TASK INSTRUCTIONS: Without the pictures, set down every record below exactly as it reads.

SUPPLIED RECORDS:
* * * *

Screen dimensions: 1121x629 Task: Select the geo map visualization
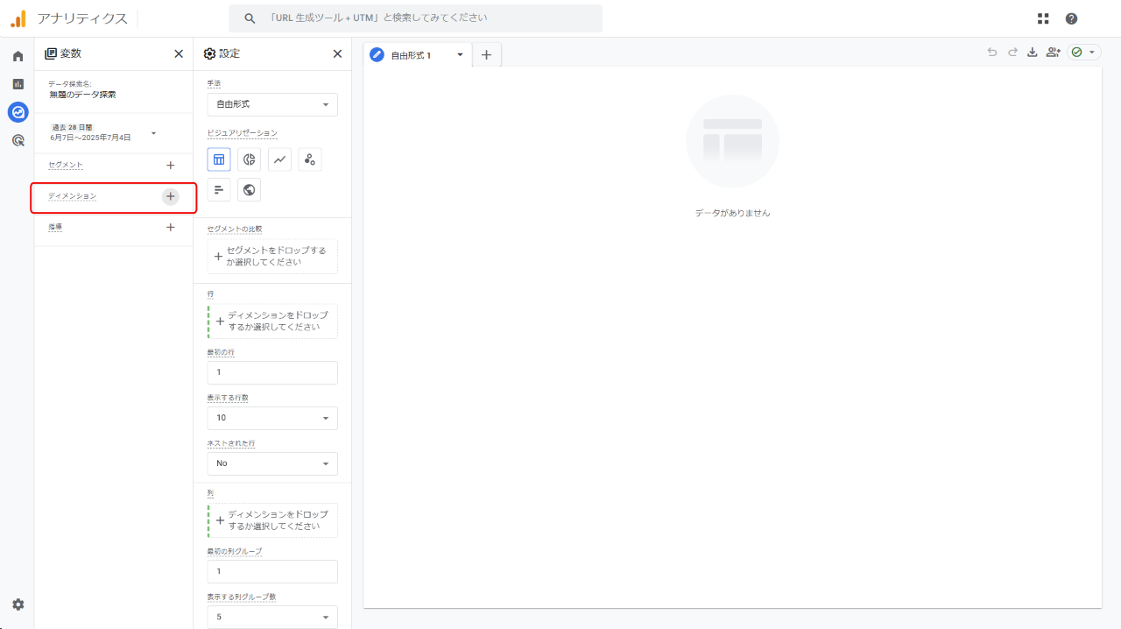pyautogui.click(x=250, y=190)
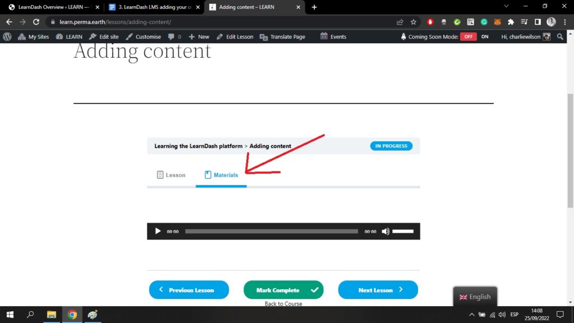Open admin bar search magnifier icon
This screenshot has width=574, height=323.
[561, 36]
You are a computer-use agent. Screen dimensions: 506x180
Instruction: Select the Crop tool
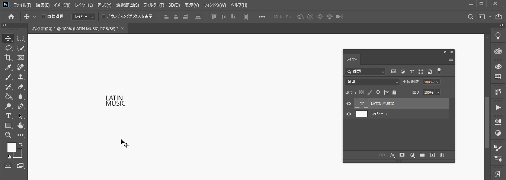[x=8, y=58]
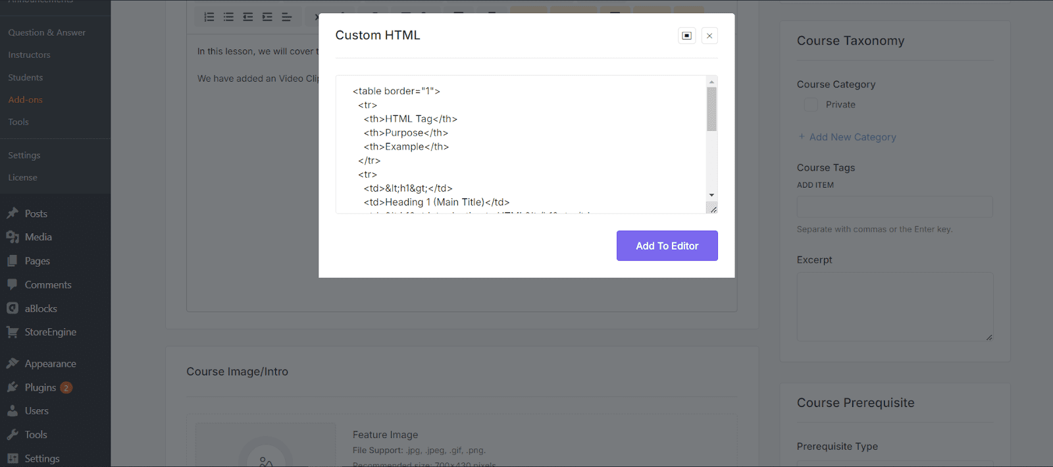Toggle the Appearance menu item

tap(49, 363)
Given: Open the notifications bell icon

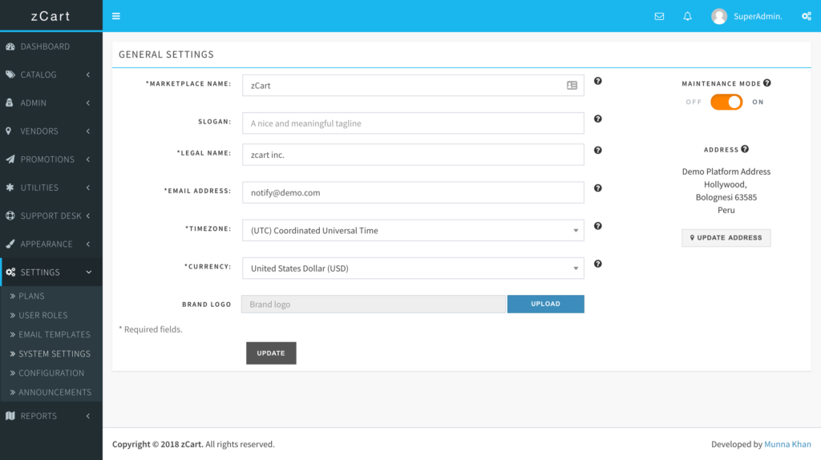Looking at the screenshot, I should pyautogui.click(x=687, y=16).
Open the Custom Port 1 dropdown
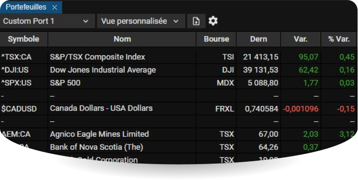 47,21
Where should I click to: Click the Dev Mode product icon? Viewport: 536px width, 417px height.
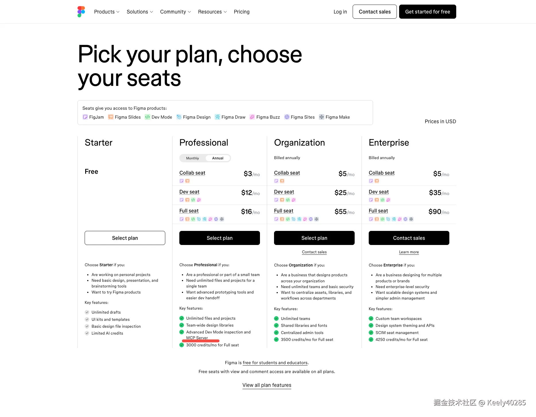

* * * *

OUTPUT BELOW:
Screen dimensions: 1121x629 Task: Select the geo map visualization
pyautogui.click(x=250, y=190)
Open admin bar search magnifier icon
This screenshot has width=574, height=323.
[561, 36]
You are a computer-use agent. Screen dimensions: 506x180
Instruction: Select the Crop tool
[x=8, y=58]
Toggle the Appearance menu item

tap(49, 363)
Given: Open the notifications bell icon

Looking at the screenshot, I should pyautogui.click(x=687, y=16).
Open the Custom Port 1 dropdown
 47,21
Where should I click to: Click the Dev Mode product icon? Viewport: 536px width, 417px height.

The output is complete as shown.